If I ever go looking for my heart’s desire again, I won’t look any further than my own backyard. Because if it isn’t there, I never really lost it to begin with.
—Dorothy, The Wizard of Oz
Introduction
Going Nowhere
The sun was scattering diamonds across the ocean as I drove toward the deserts of the east. Leonard Cohen, my hero since boyhood, was singing so long to Marianne on my sound system when I turned onto the snarl of freeways that clog and clutter central Los Angeles. The sharp winter sun disappeared behind a wall of gray for more than an hour, and then at last I drew out again into the clear.
Turning off the freeway, I followed a riddle of side streets onto a narrower road, all but empty, that snaked up into the high, dark San Gabriel Mountains. Very soon all commotion fell away. Los Angeles simplified itself into a silhouette of peaks in the distance.

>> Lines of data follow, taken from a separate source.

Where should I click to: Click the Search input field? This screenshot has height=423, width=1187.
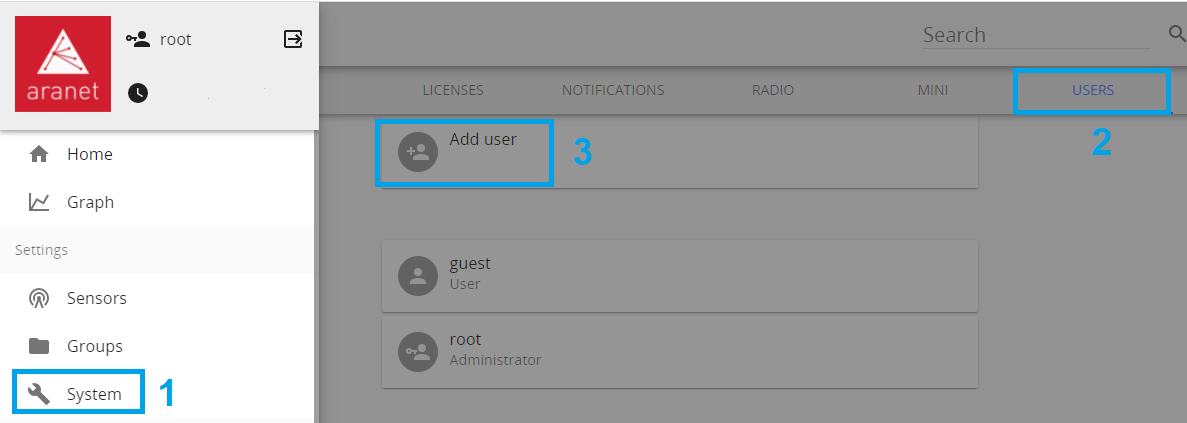(x=1036, y=35)
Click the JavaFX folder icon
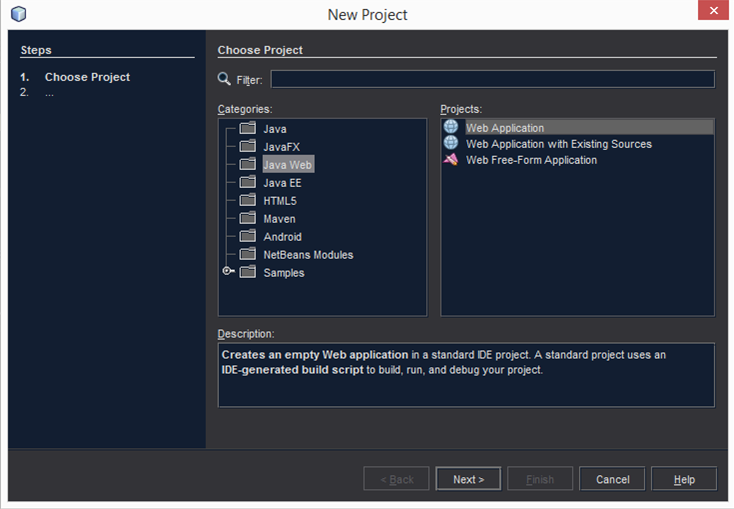This screenshot has height=509, width=734. (247, 147)
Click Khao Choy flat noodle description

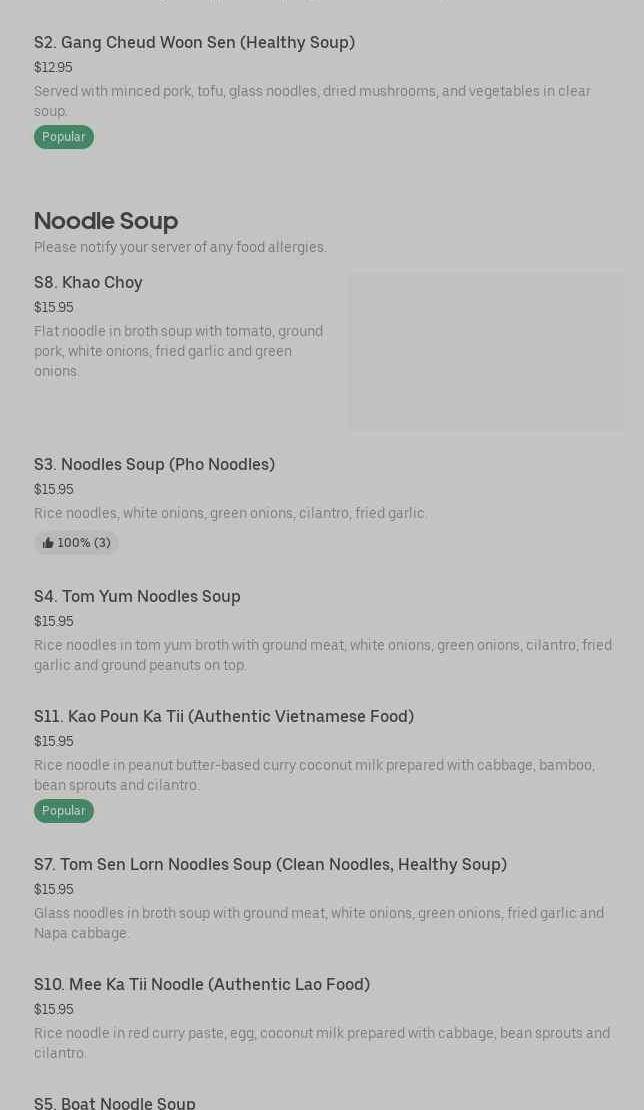178,351
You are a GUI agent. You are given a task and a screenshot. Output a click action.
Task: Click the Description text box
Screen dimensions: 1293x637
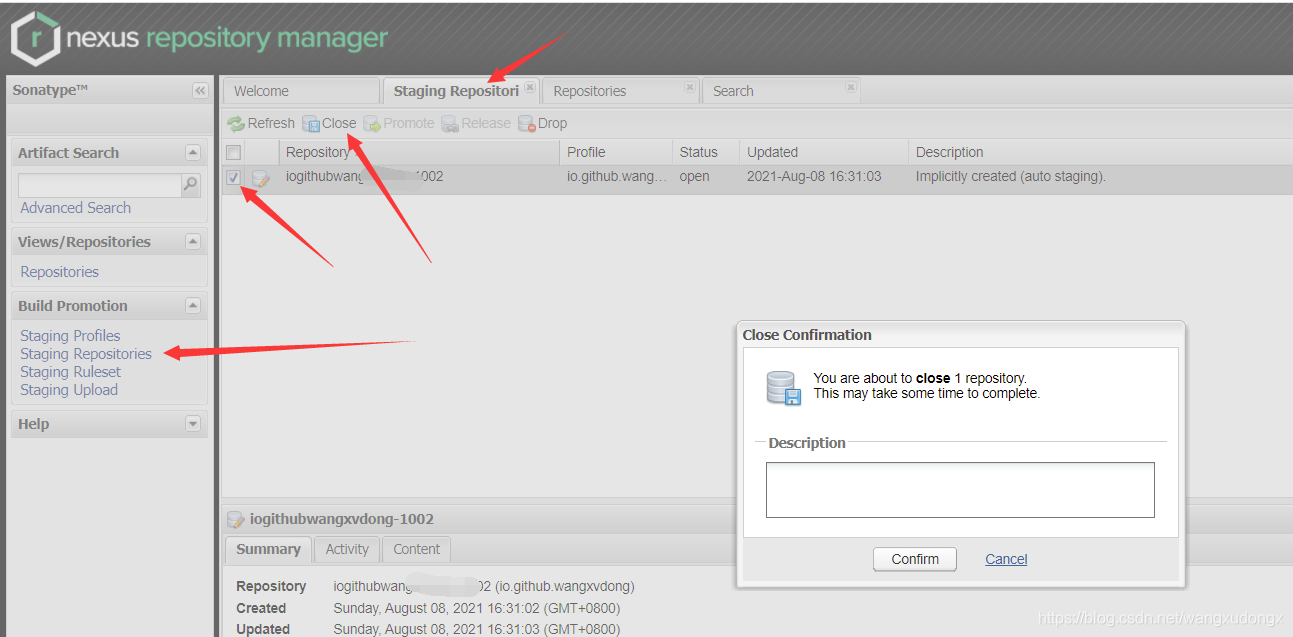point(960,490)
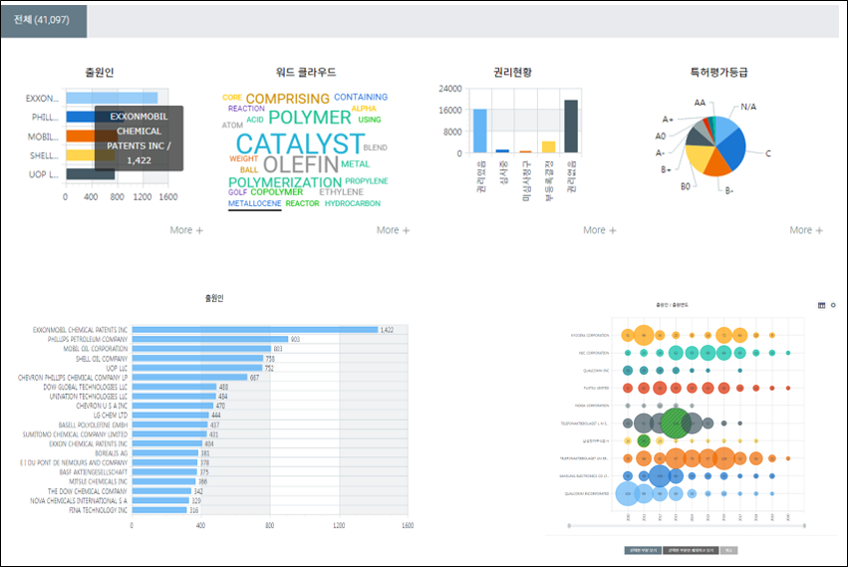Viewport: 848px width, 567px height.
Task: Expand More under the 출원인 chart
Action: pos(186,230)
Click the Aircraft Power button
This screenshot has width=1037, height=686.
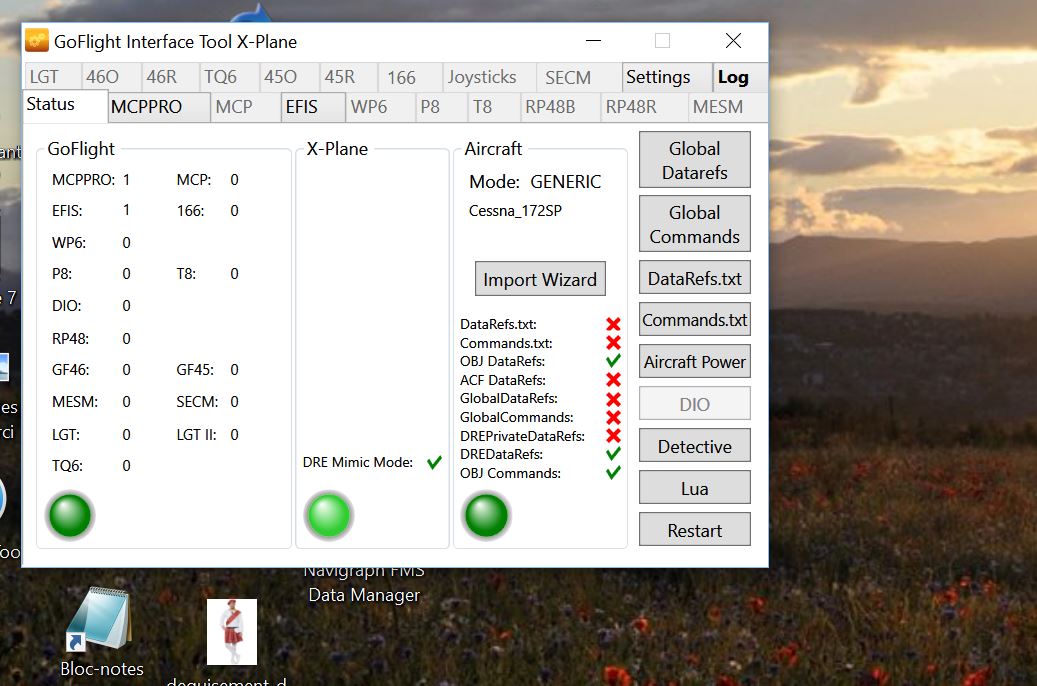pyautogui.click(x=694, y=362)
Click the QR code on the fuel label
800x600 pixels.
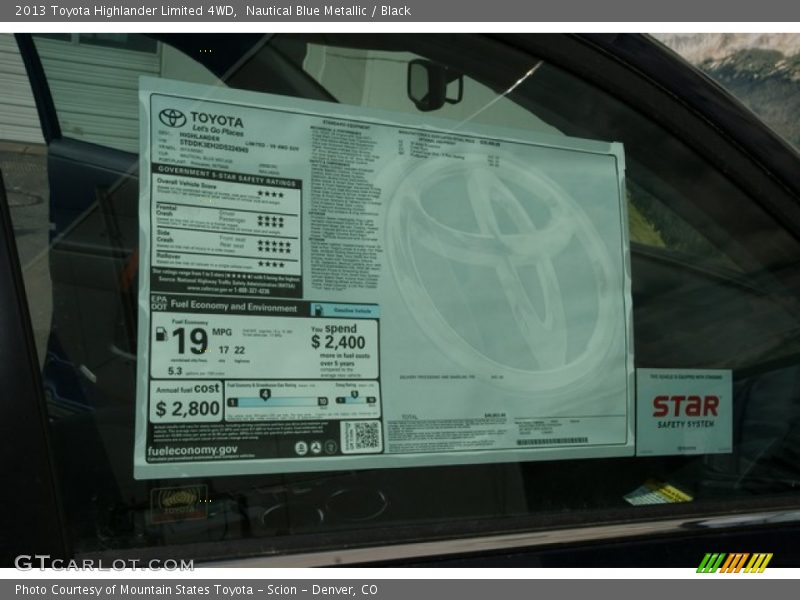click(361, 436)
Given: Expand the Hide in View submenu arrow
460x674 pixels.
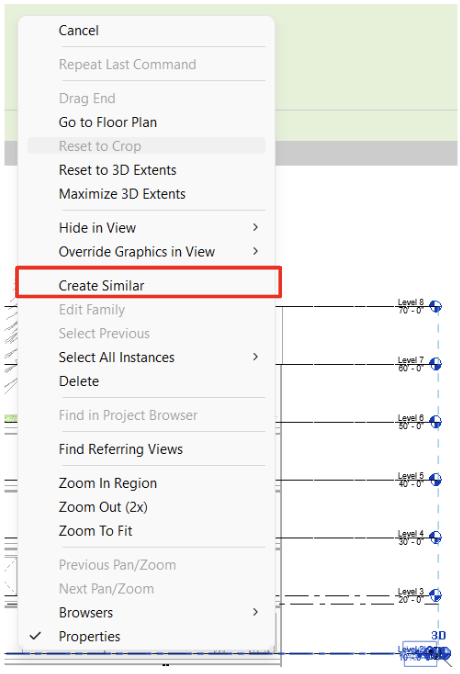Looking at the screenshot, I should (x=255, y=227).
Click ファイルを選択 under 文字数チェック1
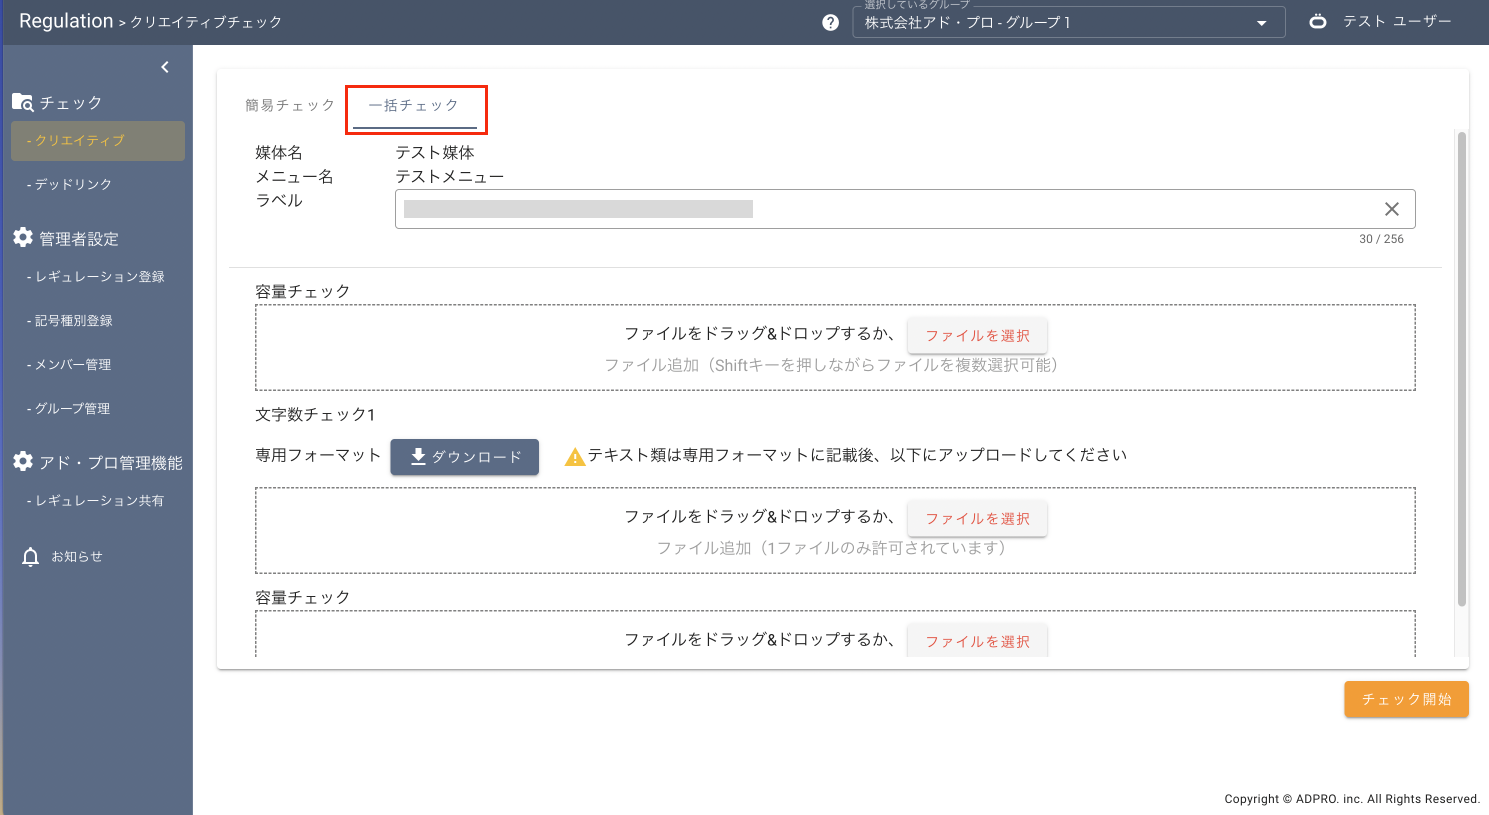Viewport: 1489px width, 815px height. pyautogui.click(x=976, y=519)
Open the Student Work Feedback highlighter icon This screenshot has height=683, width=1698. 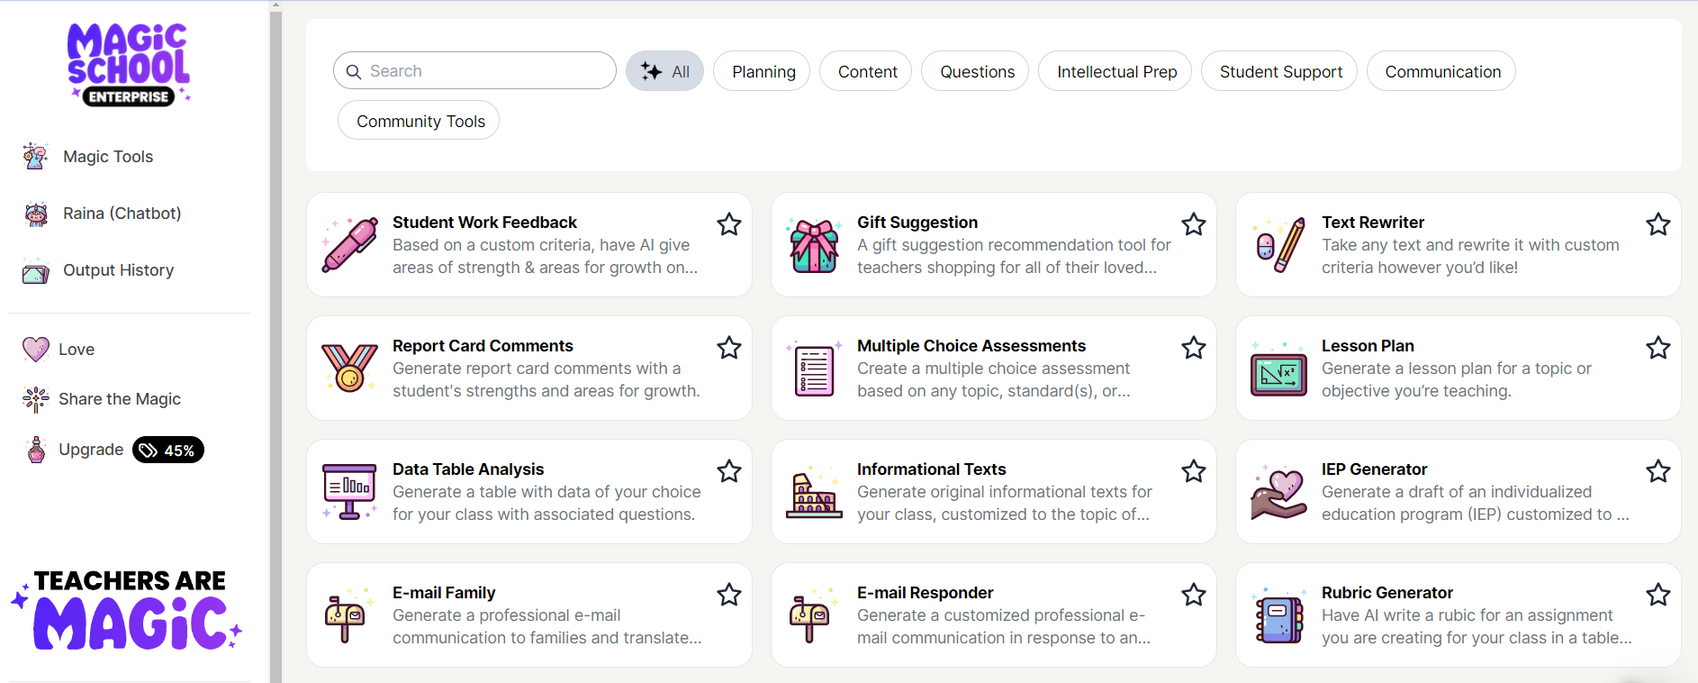pos(349,244)
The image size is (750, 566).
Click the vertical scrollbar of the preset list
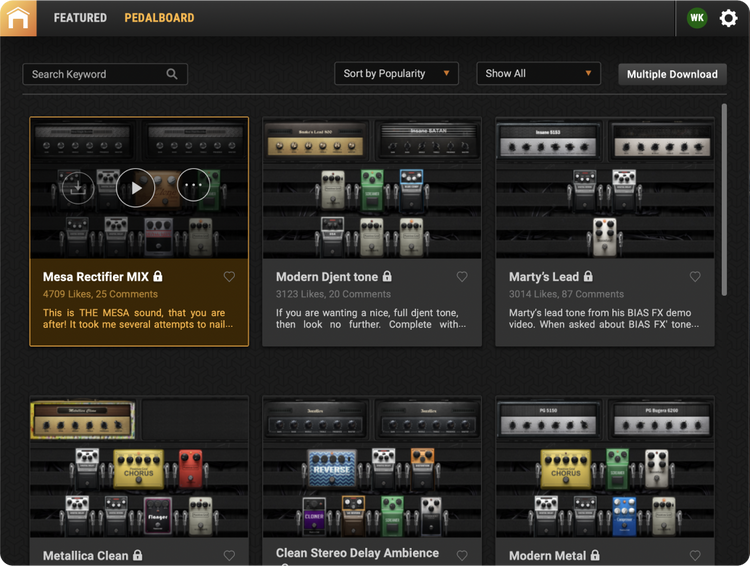click(724, 200)
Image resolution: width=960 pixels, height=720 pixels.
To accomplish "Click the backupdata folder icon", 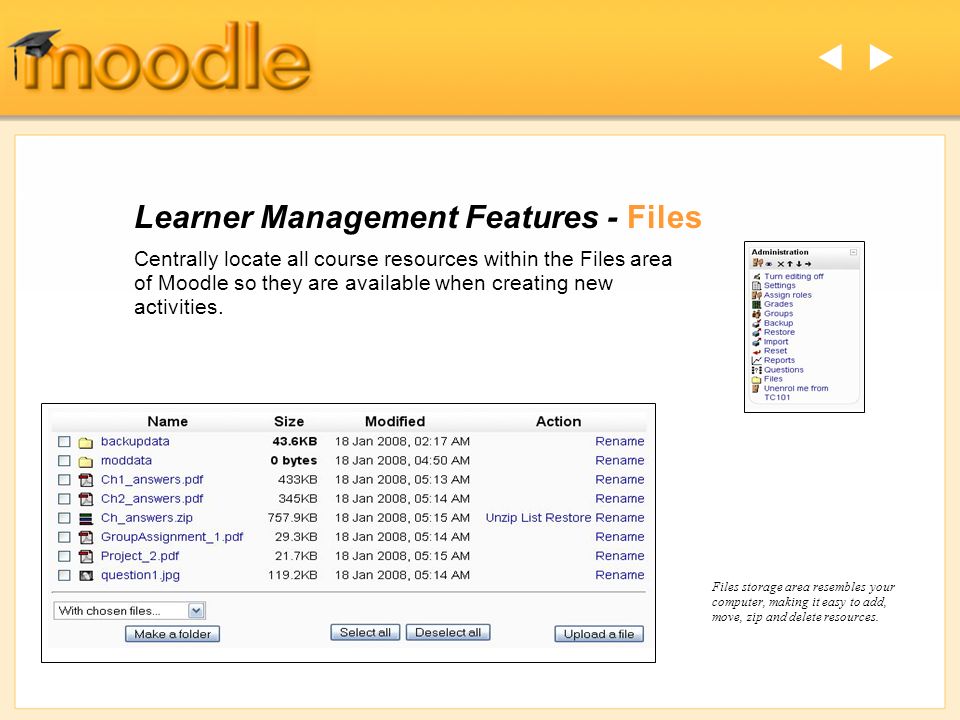I will click(x=86, y=442).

High up—signs prohibiting the throwing of snowballs now appeared along the road—I came to a cluster of rough cabins scattered across a hillside. A small man in his sixties, stooped and shaven-headed, stood waiting for me in a rough parking lot. As soon as I got out of my car, he offered a deep ceremonial bow—though we’d never met before—and insisted on carrying my things into the cabin where I was to stay for the next many days. His dark and threadbare monastic robes flew around him in the wind.
Once inside the shelter of the room, the monk started cutting up some freshly baked bread, to console me for my long drive.
He put on a kettle for tea. He told me he had a wife for me if I wanted one (I didn’t; I had one on the way).
I’d come up here in order to write about my host’s near-silent, anonymous life on the mountain, but for the moment I lost all sense of where I was. I could hardly believe that this rabbinical-seeming gentleman in wire-rimmed glasses and wool cap was in truth the singer and poet who’d been renowned for thirty years as an international heartthrob, a constant traveler, and an Armani-clad man of the world.
Leonard Cohen had come to this Old World redoubt to make a life—an art—out of stillness. And he was working on simplifying himself as fiercely as he might on the verses of one of his songs, which he spends more than ten years polishing to perfection. The week I was visiting, he was essentially spending seven days and nights in a bare meditation hall, sitting stock-still. His name in the monastery, Jikan, referred to the silence between two thoughts.